研究テーマ

農と街をつなぐ

東京都の国立市、JR国立駅の南口を降り、線路づたいに西へ向かって歩いていくと、その店はあります。「しゅんかしゅんか」という名前のマルシェのような八百屋さん。「都市農業を守りたい」という思いから、一橋大学の卒業生らが中心となって始めた地域野菜の直売店です。この店から始まった"農と街をつなぐ"新しいビジネスについてご紹介します。

野菜の顔が見える店舗

「しゅんかしゅんか」の店舗に入ってまず目につくのは、新鮮な野菜たち。近隣の契約農家から集荷してきた朝採れの野菜です。それぞれの商品の前にはプライスカードがあり、つくった農家の名前と産地が記されています。「店舗がメディアになれれば素敵だと思う」というのは、取材に応じてくれたスタッフの金子めぐみさん。「今日食べているトマトは、誰がどんな思いでつくったんだろう。そんな商品の背景までお伝えしてお客様に品物を選んでいただきたい」。だからこそ、お客様との対話を大切にしているそうです。

********************

◆ **課題の目的**
次の1.～3.が上の本文の内容と合っているかを、はい・いいえで答えてください。それぞれ、判断の決め手となる本文の言葉をそのまま引用すること。
1. 「しゅんかしゅんか」へは、JR国立駅の北口から向かう。
2. 店に並ぶ野菜は、近隣の契約農家から集めた朝採れのものである。
3. プライスカードには、つくった農家の名前と産地が書かれている。

◆ **提供された情報**
********************

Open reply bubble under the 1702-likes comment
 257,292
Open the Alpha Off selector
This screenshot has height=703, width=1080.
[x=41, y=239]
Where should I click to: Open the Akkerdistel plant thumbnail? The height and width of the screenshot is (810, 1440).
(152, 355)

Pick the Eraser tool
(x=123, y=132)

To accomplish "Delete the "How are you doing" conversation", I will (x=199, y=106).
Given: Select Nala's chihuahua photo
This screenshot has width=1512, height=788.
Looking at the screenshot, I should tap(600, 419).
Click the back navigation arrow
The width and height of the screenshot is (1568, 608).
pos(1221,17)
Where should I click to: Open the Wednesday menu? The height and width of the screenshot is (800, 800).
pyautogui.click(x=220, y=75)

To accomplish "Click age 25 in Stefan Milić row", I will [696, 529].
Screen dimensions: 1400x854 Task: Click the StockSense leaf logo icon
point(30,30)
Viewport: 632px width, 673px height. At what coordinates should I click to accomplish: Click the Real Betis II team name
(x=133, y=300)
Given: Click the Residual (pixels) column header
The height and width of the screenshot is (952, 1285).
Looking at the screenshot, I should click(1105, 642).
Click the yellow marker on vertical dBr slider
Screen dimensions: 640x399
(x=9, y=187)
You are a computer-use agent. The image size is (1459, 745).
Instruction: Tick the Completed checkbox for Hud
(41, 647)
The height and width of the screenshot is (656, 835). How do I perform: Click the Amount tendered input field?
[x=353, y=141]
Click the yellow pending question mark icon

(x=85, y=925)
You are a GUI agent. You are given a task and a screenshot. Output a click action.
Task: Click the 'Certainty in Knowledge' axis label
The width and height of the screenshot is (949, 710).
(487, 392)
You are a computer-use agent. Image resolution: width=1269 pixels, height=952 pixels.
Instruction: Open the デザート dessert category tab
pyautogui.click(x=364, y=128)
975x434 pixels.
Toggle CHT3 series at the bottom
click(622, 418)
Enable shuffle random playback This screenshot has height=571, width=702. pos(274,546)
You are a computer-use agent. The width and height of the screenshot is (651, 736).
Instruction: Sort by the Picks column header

********************

◆ **この課題の結果**
1. いいえ。「JR国立駅の南口を降り、線路づたいに西へ向かって歩いていくと、その店はあります。」
2. はい。「近隣の契約農家から集荷してきた朝採れの野菜です。」
3. はい。「つくった農家の名前と産地が記されています。」